Looking at potential uses for dredged materials makes sense, Sandberg said.

“The cost for the disposal of dredged materials in combined disposal facilities is very prohibitive,” she said. “It’s a good idea to look at ideas for using it instead.”

The Corps of Engineers has considered using materials dredged from Erie’s harbor to build up Gull Point at Presque Isle State Park.

The corps in 2016 decided against using the materials at Gull Point after it determined that the grain size of sediments from the harbor were different than the sediments at Gull Point and could adversely affect aquatic habitat.

The Presque Isle Advisory Committee additionally had expressed concerns about possible contaminants in sediments dredged from the harbor.

Environmentalist Sherri Mason, sustainability coordinator at Penn State Behrend, shares concerns about possible contaminants in the dredged materials and urges caution in determining what will be done with them.

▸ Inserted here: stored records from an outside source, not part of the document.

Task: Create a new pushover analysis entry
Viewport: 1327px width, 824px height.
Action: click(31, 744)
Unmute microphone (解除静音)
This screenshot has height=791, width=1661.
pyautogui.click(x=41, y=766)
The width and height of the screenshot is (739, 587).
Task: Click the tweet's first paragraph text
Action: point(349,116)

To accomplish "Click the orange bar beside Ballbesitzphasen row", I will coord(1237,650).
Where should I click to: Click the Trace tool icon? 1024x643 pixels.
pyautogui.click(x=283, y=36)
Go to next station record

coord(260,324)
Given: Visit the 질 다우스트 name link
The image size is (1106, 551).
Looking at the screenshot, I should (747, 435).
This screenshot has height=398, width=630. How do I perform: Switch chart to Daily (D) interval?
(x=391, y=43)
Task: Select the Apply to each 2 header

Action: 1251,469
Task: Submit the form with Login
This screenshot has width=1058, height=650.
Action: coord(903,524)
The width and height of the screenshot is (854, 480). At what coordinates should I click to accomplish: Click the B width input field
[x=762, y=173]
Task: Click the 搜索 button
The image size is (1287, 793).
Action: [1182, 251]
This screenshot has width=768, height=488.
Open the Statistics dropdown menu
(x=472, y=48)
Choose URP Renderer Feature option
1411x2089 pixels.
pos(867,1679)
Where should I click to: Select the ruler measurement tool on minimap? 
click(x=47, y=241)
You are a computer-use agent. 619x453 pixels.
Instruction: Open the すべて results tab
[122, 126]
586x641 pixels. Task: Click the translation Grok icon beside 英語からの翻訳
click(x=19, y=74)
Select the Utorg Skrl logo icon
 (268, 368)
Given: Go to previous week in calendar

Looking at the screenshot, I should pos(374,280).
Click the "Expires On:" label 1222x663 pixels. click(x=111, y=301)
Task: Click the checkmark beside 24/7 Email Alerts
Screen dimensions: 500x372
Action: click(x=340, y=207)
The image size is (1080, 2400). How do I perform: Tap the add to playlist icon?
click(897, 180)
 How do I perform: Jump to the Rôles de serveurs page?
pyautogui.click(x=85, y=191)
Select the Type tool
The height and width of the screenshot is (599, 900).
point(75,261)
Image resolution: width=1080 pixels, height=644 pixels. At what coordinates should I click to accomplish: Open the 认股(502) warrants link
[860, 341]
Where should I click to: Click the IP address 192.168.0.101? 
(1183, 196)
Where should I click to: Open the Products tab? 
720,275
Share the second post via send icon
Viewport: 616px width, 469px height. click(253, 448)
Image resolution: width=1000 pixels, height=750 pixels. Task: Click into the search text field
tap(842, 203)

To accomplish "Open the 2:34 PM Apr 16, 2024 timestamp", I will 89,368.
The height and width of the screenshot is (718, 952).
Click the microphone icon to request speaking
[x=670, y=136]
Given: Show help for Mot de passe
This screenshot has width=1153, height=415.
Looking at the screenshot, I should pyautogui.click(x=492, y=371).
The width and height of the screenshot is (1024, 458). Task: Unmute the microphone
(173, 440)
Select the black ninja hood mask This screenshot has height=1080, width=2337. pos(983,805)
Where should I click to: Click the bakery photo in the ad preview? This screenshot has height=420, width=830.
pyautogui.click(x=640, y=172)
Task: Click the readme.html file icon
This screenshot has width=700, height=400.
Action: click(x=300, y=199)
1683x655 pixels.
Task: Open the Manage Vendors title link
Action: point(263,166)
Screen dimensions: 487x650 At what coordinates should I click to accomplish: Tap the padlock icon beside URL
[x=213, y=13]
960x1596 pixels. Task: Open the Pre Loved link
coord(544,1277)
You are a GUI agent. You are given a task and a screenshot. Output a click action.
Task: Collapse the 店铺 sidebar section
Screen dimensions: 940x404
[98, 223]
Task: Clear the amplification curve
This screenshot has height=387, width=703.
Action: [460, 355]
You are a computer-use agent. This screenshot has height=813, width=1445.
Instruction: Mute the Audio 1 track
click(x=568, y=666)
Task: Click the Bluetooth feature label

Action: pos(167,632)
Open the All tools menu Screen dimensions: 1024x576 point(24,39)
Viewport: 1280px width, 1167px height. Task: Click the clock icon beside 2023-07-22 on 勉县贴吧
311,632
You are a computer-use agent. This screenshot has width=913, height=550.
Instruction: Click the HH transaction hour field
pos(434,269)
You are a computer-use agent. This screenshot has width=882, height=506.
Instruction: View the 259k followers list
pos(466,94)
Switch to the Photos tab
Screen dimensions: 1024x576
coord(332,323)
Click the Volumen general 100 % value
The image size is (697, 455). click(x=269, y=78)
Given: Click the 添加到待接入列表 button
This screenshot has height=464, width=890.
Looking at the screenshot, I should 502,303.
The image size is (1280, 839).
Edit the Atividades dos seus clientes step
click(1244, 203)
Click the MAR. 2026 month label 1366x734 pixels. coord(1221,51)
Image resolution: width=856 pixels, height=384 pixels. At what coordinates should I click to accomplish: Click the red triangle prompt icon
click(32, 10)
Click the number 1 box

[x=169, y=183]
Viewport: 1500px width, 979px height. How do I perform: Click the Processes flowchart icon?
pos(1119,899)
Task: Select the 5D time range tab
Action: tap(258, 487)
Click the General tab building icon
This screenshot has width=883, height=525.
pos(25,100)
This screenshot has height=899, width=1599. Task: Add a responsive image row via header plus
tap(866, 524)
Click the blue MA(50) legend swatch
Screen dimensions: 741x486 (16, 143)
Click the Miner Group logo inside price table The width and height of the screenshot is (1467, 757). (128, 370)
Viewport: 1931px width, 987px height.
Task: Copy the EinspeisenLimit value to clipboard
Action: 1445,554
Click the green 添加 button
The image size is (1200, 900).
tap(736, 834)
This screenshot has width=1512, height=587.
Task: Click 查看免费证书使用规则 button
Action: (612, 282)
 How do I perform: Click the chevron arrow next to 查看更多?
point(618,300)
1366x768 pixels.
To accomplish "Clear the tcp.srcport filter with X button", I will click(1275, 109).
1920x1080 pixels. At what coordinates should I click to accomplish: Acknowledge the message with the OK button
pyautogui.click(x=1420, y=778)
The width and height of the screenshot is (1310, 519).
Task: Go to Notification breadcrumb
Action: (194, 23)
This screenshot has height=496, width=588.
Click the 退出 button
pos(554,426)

“Yes, removing the sediment would pull the contaminants out of the water, but then where does that sediment go? To a landfill? Then it just becomes a soil issue, which will eventually percolate to the water table. To an incinerator? Then it becomes a pollution issue. Even worse, some contaminants form worse compounds when burned.”

Before beginning work at Behrend this month, Mason led research on microplastics contamination in the Great Lakes as a professor of chemistry and chair of the department of geology and environmental science at the State University of New York in Fredonia.

The U.S. Army Corps of Engineers last updated its plan to manage materials dredged from Erie’s harbor in 1996.

Lake Erie harbors are dredged as needed to keep them accessible for shipping. Erie’s harbor most recently was dredged in 2016. There are no plans to dredge the harbor this year, according to the corps.